Your task:
Copy the lines running from the one that contains "This screenshot has width=1355, height=994." to the end of the entries below, exactly and with no pictures.
***
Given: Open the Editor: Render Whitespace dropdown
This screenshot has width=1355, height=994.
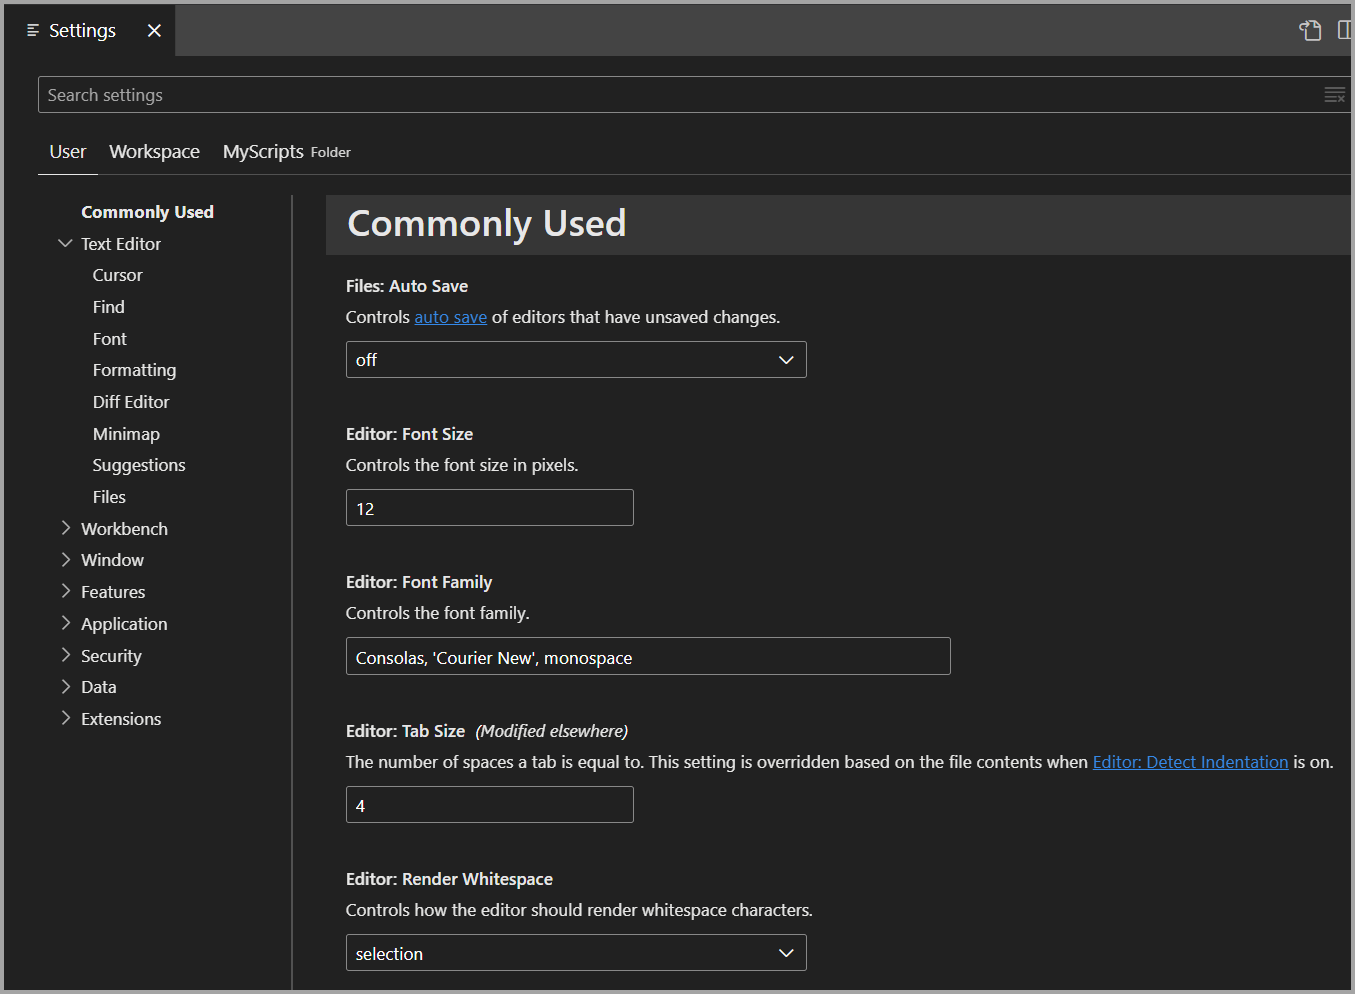Looking at the screenshot, I should pyautogui.click(x=576, y=952).
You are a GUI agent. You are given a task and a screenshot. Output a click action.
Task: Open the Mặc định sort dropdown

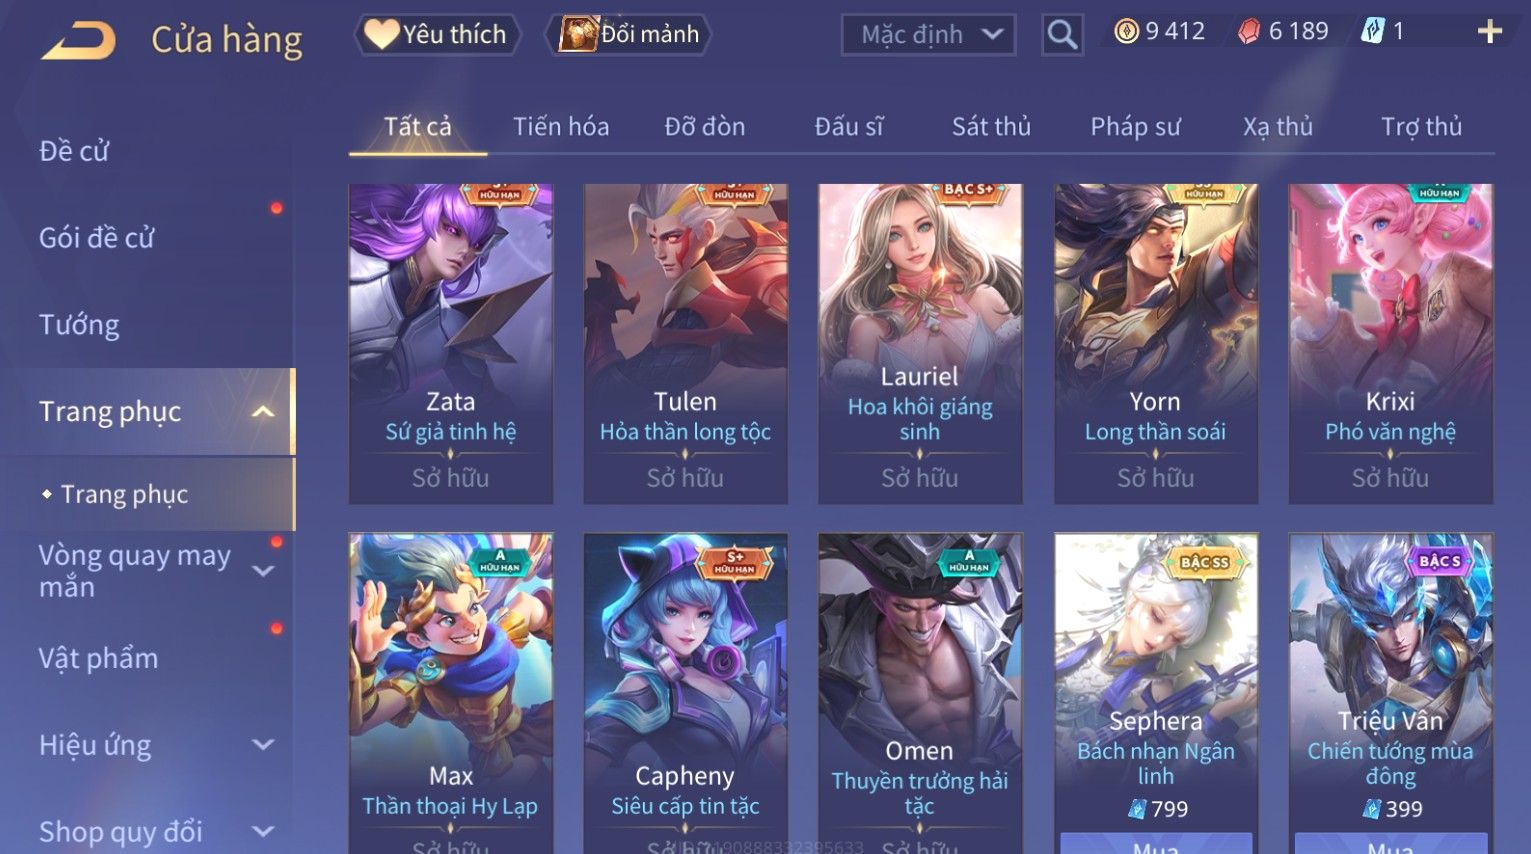[x=928, y=35]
***
Solution below:
This screenshot has width=1355, height=994.
Looking at the screenshot, I should pyautogui.click(x=576, y=952).
You are a GUI agent. You are given a task and a screenshot. Output a click action.
Task: Open the Mặc định sort dropdown

[x=928, y=35]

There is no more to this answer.